> EXERCISE DETAILS:
Reproduce nothing but the closing run of lines: the line with "You are a computer-use" and each line that follows it to the end of the data.
☆ ☆ ☆
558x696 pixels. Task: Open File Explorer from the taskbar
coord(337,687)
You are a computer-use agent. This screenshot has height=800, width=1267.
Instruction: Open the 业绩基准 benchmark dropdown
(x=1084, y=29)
☆ ☆ ☆
> EXERCISE ANSWER:
You are a computer-use agent. This screenshot has height=800, width=1267.
Instruction: Open the 业绩基准 benchmark dropdown
(x=1084, y=29)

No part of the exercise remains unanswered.